DATA FOR THE TASK START
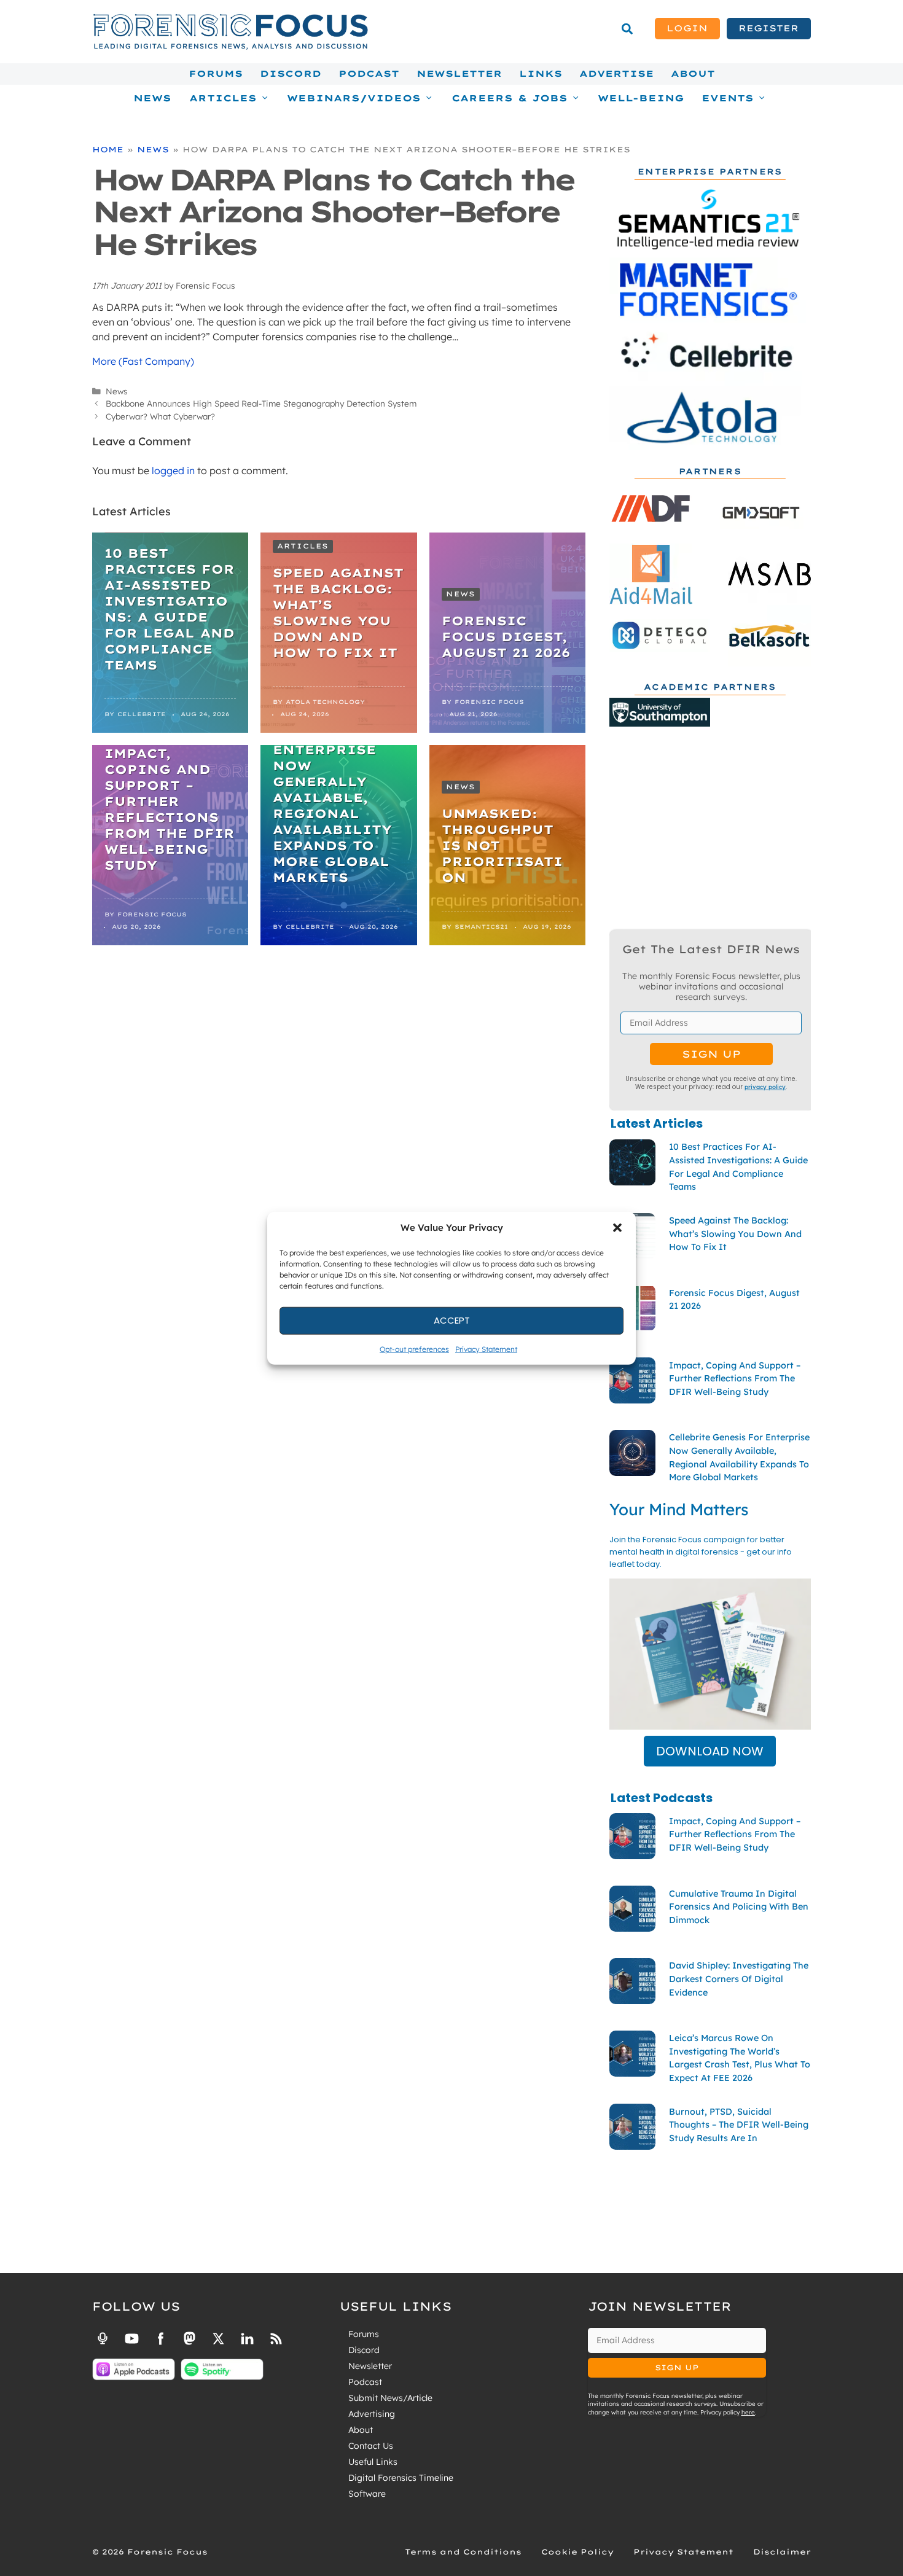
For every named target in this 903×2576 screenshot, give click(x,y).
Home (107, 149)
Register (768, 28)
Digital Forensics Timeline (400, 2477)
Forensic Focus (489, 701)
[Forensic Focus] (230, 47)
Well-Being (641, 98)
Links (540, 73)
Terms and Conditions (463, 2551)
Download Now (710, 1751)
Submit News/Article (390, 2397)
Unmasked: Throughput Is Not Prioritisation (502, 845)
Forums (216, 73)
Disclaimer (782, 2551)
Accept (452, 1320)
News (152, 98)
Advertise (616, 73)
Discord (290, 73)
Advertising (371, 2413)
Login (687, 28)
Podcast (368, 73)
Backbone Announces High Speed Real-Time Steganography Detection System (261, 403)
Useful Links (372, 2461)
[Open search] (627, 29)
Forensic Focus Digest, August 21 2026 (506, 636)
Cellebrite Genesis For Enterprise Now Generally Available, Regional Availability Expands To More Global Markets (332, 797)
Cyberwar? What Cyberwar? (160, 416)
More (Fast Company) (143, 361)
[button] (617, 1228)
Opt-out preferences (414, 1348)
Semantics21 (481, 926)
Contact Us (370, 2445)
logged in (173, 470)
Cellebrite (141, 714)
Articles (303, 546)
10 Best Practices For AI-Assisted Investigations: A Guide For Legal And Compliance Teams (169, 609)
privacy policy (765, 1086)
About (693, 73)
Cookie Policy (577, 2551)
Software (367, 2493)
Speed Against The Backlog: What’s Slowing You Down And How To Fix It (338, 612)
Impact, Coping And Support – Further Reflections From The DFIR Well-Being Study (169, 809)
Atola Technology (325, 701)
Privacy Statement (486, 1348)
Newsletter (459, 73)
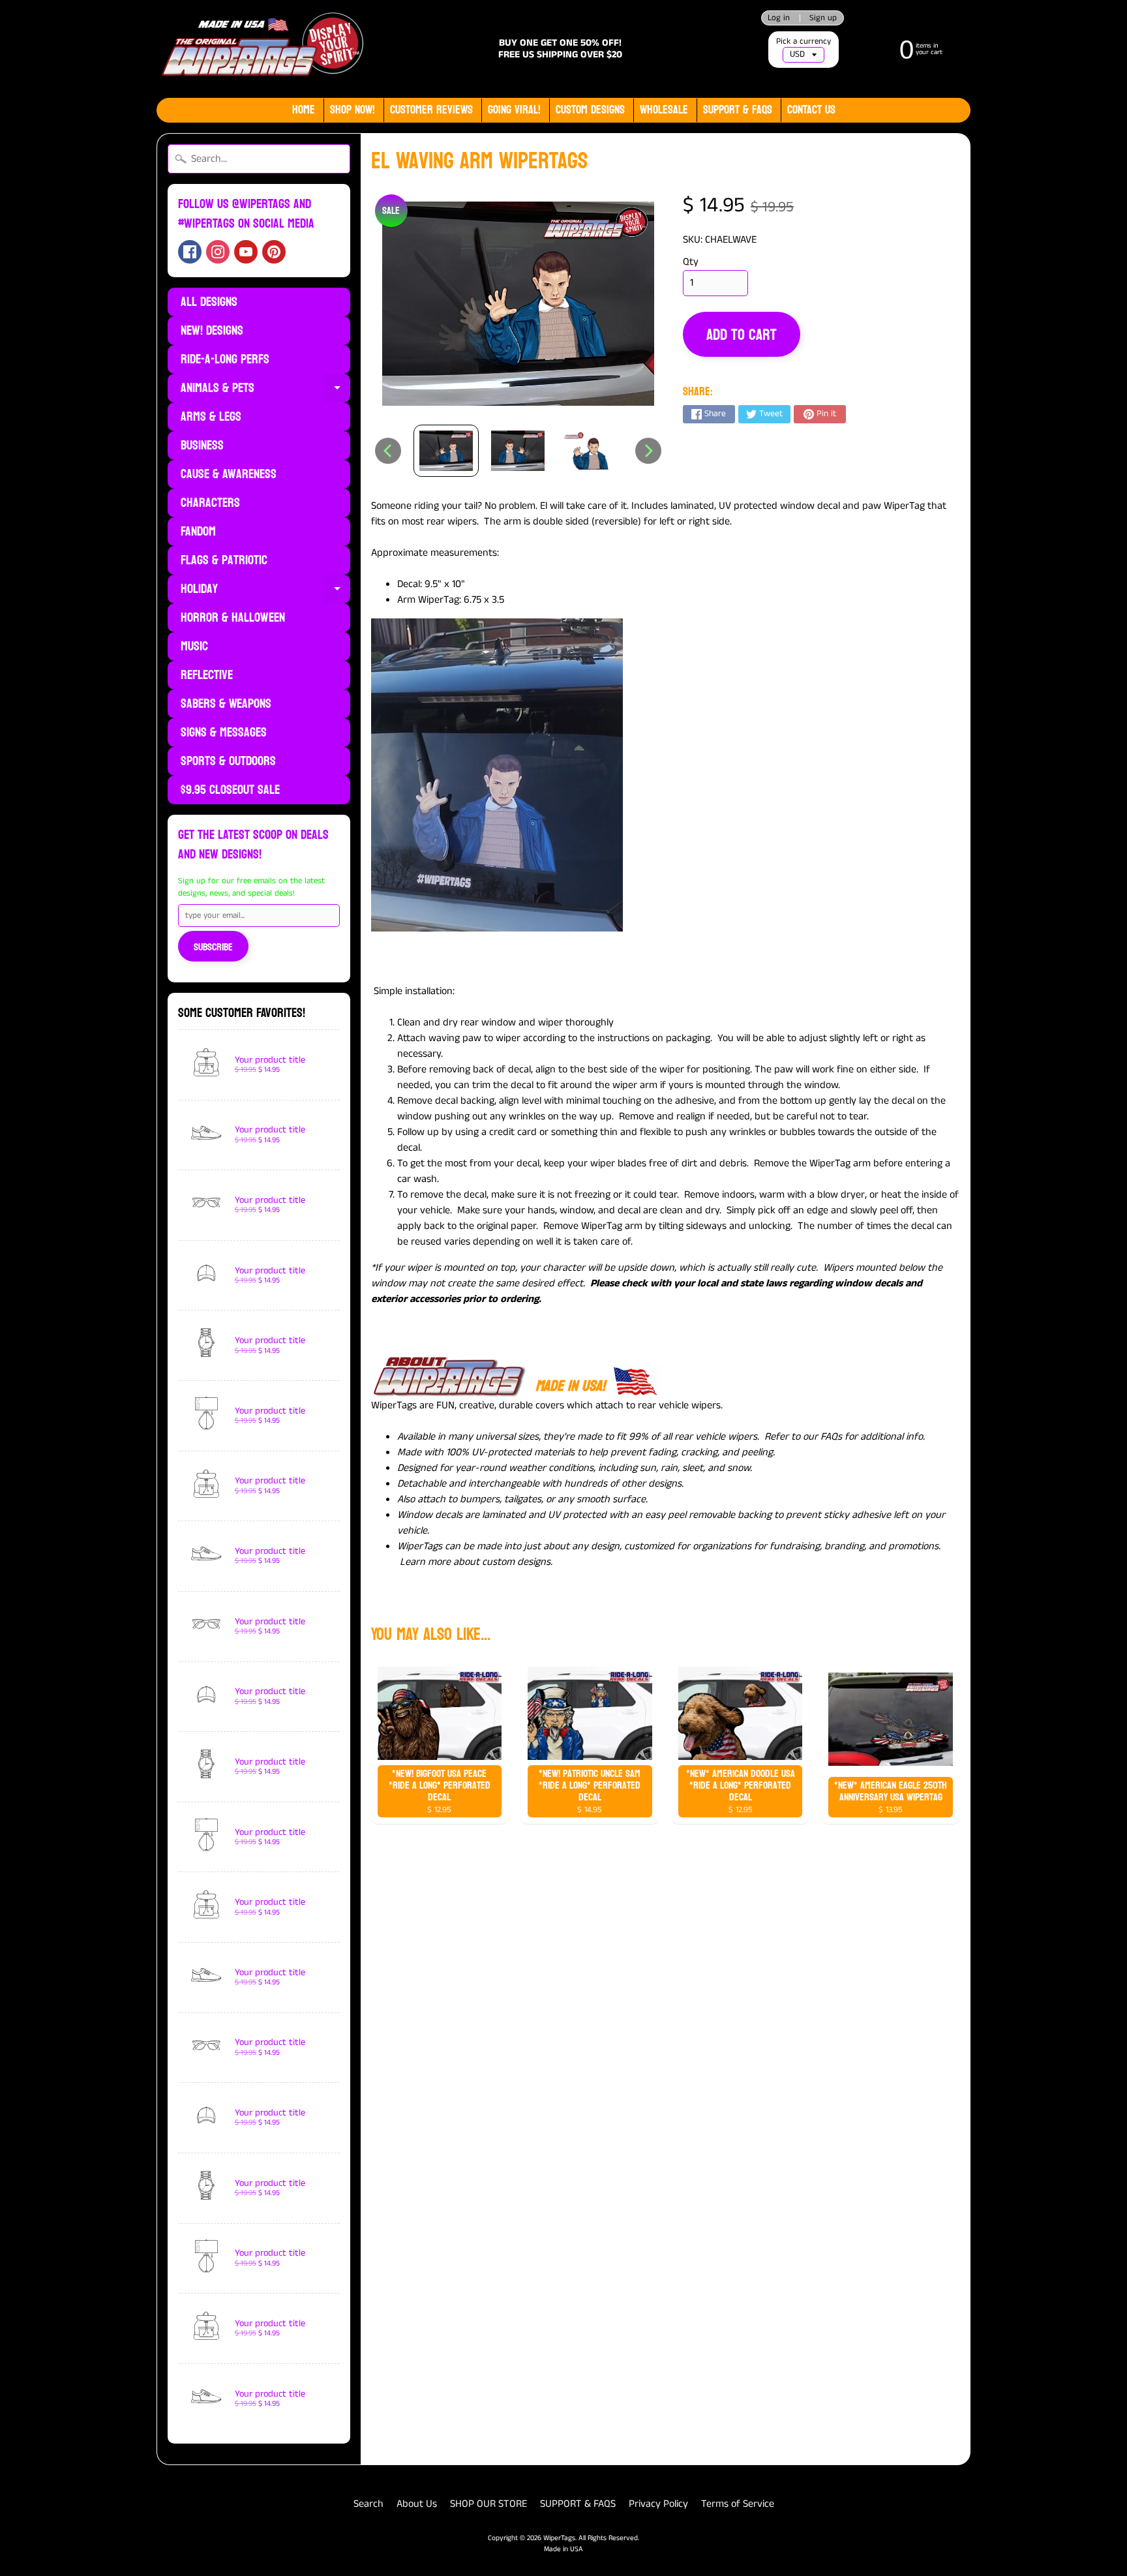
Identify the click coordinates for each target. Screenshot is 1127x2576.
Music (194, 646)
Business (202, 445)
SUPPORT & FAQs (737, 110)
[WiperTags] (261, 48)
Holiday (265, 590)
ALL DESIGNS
DATA FOR THE TASK END
### TASK DESCRIPTION
Output every entry exactly, leaving out pictures.

### EXERCISE OUTPUT
For every named target in this 903×2576 screenshot, give click(x,y).
Home (107, 149)
Register (768, 28)
Digital Forensics Timeline (400, 2477)
Forensic Focus (489, 701)
[Forensic Focus] (230, 47)
Well-Being (641, 98)
Links (540, 73)
Terms and Conditions (463, 2551)
Download Now (710, 1751)
Submit News/Article (390, 2397)
Unmasked: Throughput Is Not Prioritisation (502, 845)
Forums (216, 73)
Disclaimer (782, 2551)
Accept (452, 1320)
News (152, 98)
Advertise (616, 73)
Discord (290, 73)
Advertising (371, 2413)
Login (687, 28)
Podcast (368, 73)
Backbone Announces High Speed Real-Time Steganography Detection System (261, 403)
Useful Links (372, 2461)
[Open search] (627, 29)
Forensic Focus Digest, August 21 2026 (506, 636)
Cellebrite Genesis For Enterprise Now Generally Available, Regional Availability Expands To More Global Markets (332, 797)
Cyberwar? What Cyberwar? (160, 416)
More (Fast Company) (143, 361)
[button] (617, 1228)
Opt-out preferences (414, 1348)
Semantics21 (481, 926)
Contact Us (370, 2445)
logged in (173, 470)
Cellebrite (141, 714)
Articles (303, 546)
10 Best Practices For AI-Assisted Investigations: A Guide For Legal And Compliance Teams (169, 609)
privacy policy (765, 1086)
About (693, 73)
Cookie Policy (577, 2551)
Software (367, 2493)
Speed Against The Backlog: What’s Slowing You Down And How To Fix It (338, 612)
Impact, Coping And Support – Further Reflections From The DFIR Well-Being Study (169, 809)
Atola Technology (325, 701)
Privacy Statement (486, 1348)
Newsletter (459, 73)
Identify the click coordinates for each target. Screenshot is 1127x2576.
Music (194, 646)
Business (202, 445)
SUPPORT & FAQs (737, 110)
[WiperTags] (261, 48)
Holiday (265, 590)
ALL DESIGNS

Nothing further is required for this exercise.